Repeat exactly the lines below from the line that contains "Task: Click the Google logo" to the last line, inclusive, without the pictures.

**Extracted entries**
_ _ _ _ _ _ _

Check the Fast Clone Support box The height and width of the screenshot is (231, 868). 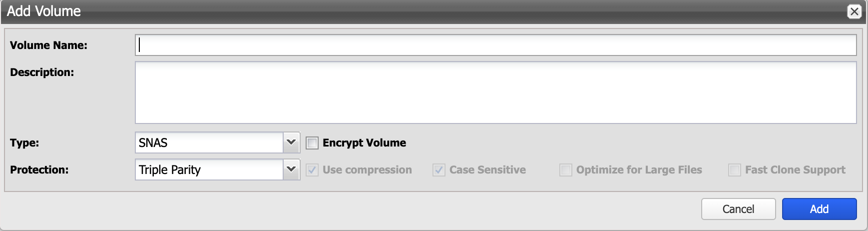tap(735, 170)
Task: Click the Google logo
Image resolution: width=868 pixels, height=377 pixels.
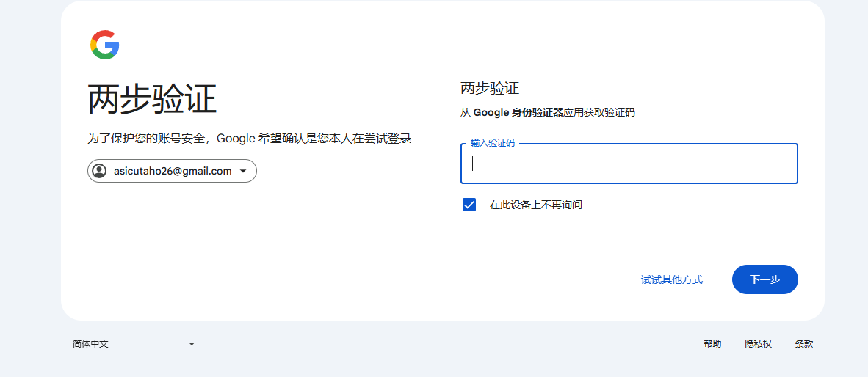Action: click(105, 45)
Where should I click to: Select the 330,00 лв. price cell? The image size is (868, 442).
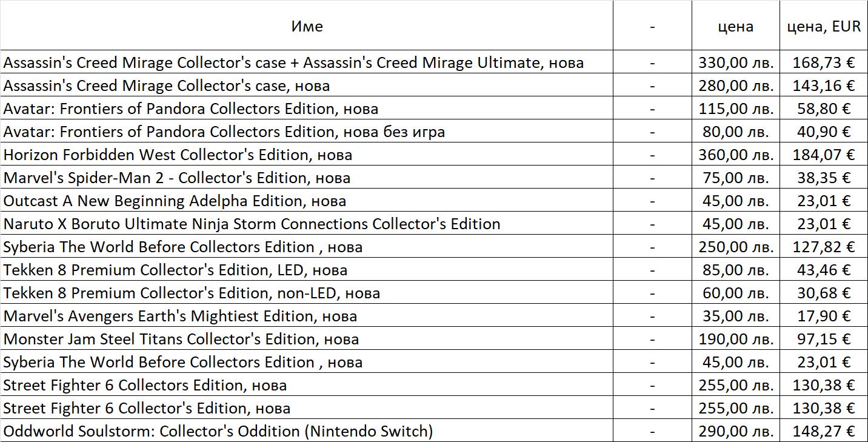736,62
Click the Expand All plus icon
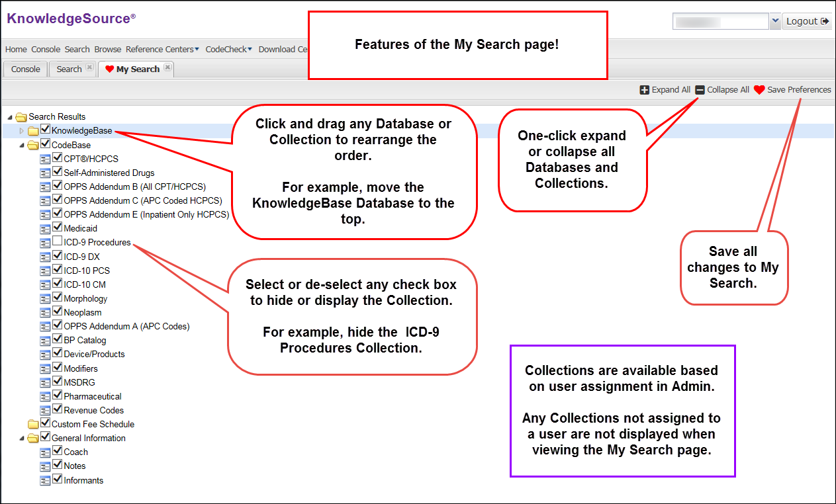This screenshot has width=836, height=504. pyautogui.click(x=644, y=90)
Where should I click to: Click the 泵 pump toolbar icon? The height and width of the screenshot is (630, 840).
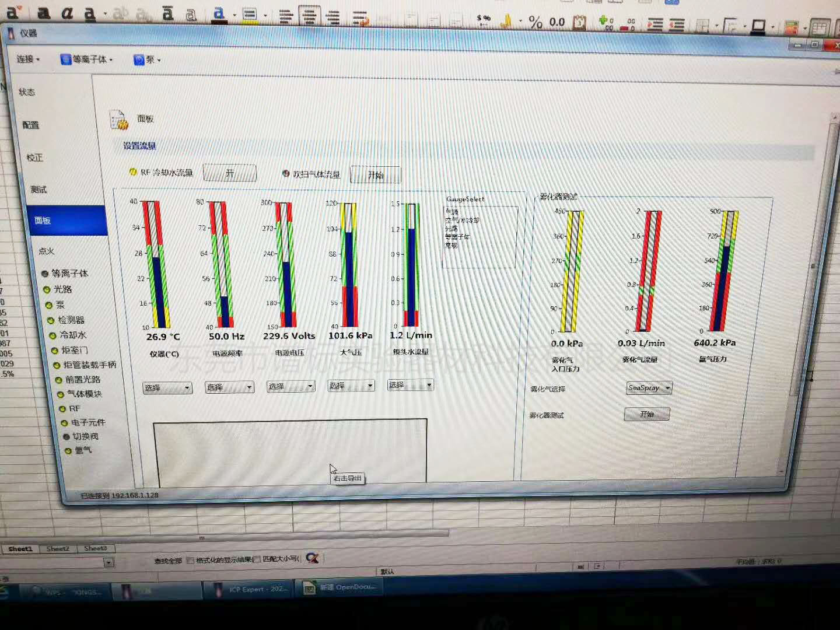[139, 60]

_ _ _ _ _ _ _

**Answer to the problem**
Task: Click the Google logo
Image resolution: width=868 pixels, height=377 pixels.
Action: click(105, 45)
Where should I click to: Select the 330,00 лв. price cell? The image size is (868, 442).
736,62
Click the Expand All plus icon
This screenshot has width=836, height=504. pyautogui.click(x=644, y=90)
Where should I click to: Click the 泵 pump toolbar icon? The height and width of the screenshot is (630, 840).
[139, 60]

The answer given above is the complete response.